> [Provided records]
------

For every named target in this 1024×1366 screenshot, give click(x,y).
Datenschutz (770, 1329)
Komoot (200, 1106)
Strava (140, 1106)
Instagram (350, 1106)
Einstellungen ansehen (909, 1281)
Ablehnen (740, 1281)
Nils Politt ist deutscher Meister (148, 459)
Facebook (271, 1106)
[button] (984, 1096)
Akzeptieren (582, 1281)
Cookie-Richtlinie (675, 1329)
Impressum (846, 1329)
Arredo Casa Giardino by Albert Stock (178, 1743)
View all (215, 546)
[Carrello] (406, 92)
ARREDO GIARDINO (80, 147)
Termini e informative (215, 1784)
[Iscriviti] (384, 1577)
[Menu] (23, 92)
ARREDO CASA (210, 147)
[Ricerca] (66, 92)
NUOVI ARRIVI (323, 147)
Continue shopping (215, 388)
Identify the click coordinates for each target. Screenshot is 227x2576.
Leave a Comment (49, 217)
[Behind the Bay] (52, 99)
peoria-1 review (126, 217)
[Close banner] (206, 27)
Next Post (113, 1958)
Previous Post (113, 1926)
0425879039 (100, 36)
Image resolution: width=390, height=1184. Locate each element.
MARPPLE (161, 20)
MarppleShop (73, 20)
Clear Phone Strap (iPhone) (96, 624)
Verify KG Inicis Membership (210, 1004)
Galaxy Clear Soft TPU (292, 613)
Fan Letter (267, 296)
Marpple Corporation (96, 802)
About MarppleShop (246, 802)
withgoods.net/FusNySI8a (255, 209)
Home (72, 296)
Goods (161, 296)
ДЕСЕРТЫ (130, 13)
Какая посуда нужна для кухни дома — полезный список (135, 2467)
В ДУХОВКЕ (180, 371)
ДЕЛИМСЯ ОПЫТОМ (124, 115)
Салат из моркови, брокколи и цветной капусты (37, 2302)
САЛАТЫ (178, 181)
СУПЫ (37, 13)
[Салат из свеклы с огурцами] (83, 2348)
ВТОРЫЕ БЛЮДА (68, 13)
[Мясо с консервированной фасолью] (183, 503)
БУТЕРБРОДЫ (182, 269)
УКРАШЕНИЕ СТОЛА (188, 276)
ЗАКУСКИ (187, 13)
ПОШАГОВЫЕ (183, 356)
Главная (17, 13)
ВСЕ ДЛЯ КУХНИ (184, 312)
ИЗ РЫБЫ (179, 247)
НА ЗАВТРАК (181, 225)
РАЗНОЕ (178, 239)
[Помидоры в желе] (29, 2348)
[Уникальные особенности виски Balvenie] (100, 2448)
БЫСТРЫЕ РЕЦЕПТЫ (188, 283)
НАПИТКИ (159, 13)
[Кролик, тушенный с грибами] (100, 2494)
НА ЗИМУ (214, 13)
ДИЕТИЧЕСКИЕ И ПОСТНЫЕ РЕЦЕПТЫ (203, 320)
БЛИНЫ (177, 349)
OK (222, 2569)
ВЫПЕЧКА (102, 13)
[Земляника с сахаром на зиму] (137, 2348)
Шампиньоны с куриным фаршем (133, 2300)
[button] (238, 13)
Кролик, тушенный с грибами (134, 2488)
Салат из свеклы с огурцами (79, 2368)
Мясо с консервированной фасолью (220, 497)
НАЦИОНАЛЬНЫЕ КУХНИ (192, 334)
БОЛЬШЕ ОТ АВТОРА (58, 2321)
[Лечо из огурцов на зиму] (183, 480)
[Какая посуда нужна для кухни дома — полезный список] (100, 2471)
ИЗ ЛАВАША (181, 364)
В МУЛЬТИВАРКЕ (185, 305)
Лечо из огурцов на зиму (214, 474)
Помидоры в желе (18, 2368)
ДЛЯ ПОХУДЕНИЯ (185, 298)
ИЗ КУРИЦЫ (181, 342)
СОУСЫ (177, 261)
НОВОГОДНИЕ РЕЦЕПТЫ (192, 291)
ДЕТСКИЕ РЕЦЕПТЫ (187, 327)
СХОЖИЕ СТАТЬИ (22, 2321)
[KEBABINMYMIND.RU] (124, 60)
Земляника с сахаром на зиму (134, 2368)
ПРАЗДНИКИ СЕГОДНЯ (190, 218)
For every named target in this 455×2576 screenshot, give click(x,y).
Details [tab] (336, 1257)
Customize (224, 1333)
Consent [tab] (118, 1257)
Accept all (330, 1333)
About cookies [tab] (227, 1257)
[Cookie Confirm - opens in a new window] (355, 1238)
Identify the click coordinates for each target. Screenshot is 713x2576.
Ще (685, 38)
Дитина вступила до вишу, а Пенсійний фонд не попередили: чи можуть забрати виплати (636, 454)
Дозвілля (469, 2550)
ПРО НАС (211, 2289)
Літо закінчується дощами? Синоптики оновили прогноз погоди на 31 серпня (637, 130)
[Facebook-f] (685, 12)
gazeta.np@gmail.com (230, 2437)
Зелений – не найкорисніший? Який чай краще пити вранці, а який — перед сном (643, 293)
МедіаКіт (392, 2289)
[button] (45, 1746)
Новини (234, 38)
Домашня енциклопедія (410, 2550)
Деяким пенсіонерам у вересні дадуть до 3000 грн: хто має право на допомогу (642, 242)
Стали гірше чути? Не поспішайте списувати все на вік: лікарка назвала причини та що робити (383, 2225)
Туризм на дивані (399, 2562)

------

> [Directions for this task]
Word for word, output the lines of the data from its first line through the line where "Кролик, тушенный с грибами (134, 2488)" appears, and stop there.

> [Response to this exercise]
For every named target in this 1024×1366 screenshot, give click(x,y).
Datenschutz (770, 1329)
Komoot (200, 1106)
Strava (140, 1106)
Instagram (350, 1106)
Einstellungen ansehen (909, 1281)
Ablehnen (740, 1281)
Nils Politt ist deutscher Meister (148, 459)
Facebook (271, 1106)
[button] (984, 1096)
Akzeptieren (582, 1281)
Cookie-Richtlinie (675, 1329)
Impressum (846, 1329)
Arredo Casa Giardino by Albert Stock (178, 1743)
View all (215, 546)
[Carrello] (406, 92)
ARREDO GIARDINO (80, 147)
Termini e informative (215, 1784)
[Iscriviti] (384, 1577)
[Menu] (23, 92)
ARREDO CASA (210, 147)
[Ricerca] (66, 92)
NUOVI ARRIVI (323, 147)
Continue shopping (215, 388)
Identify the click coordinates for each target. Screenshot is 227x2576.
Leave a Comment (49, 217)
[Behind the Bay] (52, 99)
peoria-1 review (126, 217)
[Close banner] (206, 27)
Next Post (113, 1958)
Previous Post (113, 1926)
0425879039 (100, 36)
Image resolution: width=390, height=1184. Locate each element.
MARPPLE (161, 20)
MarppleShop (73, 20)
Clear Phone Strap (iPhone) (96, 624)
Verify KG Inicis Membership (210, 1004)
Galaxy Clear Soft TPU (292, 613)
Fan Letter (267, 296)
Marpple Corporation (96, 802)
About MarppleShop (246, 802)
withgoods.net/FusNySI8a (255, 209)
Home (72, 296)
Goods (161, 296)
ДЕСЕРТЫ (130, 13)
Какая посуда нужна для кухни дома — полезный список (135, 2467)
В ДУХОВКЕ (180, 371)
ДЕЛИМСЯ ОПЫТОМ (124, 115)
Салат из моркови, брокколи и цветной капусты (37, 2302)
САЛАТЫ (178, 181)
СУПЫ (37, 13)
[Салат из свеклы с огурцами] (83, 2348)
ВТОРЫЕ БЛЮДА (68, 13)
[Мясо с консервированной фасолью] (183, 503)
БУТЕРБРОДЫ (182, 269)
УКРАШЕНИЕ СТОЛА (188, 276)
ЗАКУСКИ (187, 13)
ПОШАГОВЫЕ (183, 356)
Главная (17, 13)
ВСЕ ДЛЯ КУХНИ (184, 312)
ИЗ РЫБЫ (179, 247)
НА ЗАВТРАК (181, 225)
РАЗНОЕ (178, 239)
[Помидоры в желе] (29, 2348)
[Уникальные особенности виски Balvenie] (100, 2448)
БЫСТРЫЕ РЕЦЕПТЫ (188, 283)
НАПИТКИ (159, 13)
[Кролик, тушенный с грибами] (100, 2494)
НА ЗИМУ (214, 13)
ДИЕТИЧЕСКИЕ И ПОСТНЫЕ РЕЦЕПТЫ (203, 320)
БЛИНЫ (177, 349)
OK (222, 2569)
ВЫПЕЧКА (102, 13)
[Земляника с сахаром на зиму] (137, 2348)
Шампиньоны с куриным фаршем (133, 2300)
[button] (238, 13)
Кролик, тушенный с грибами (134, 2488)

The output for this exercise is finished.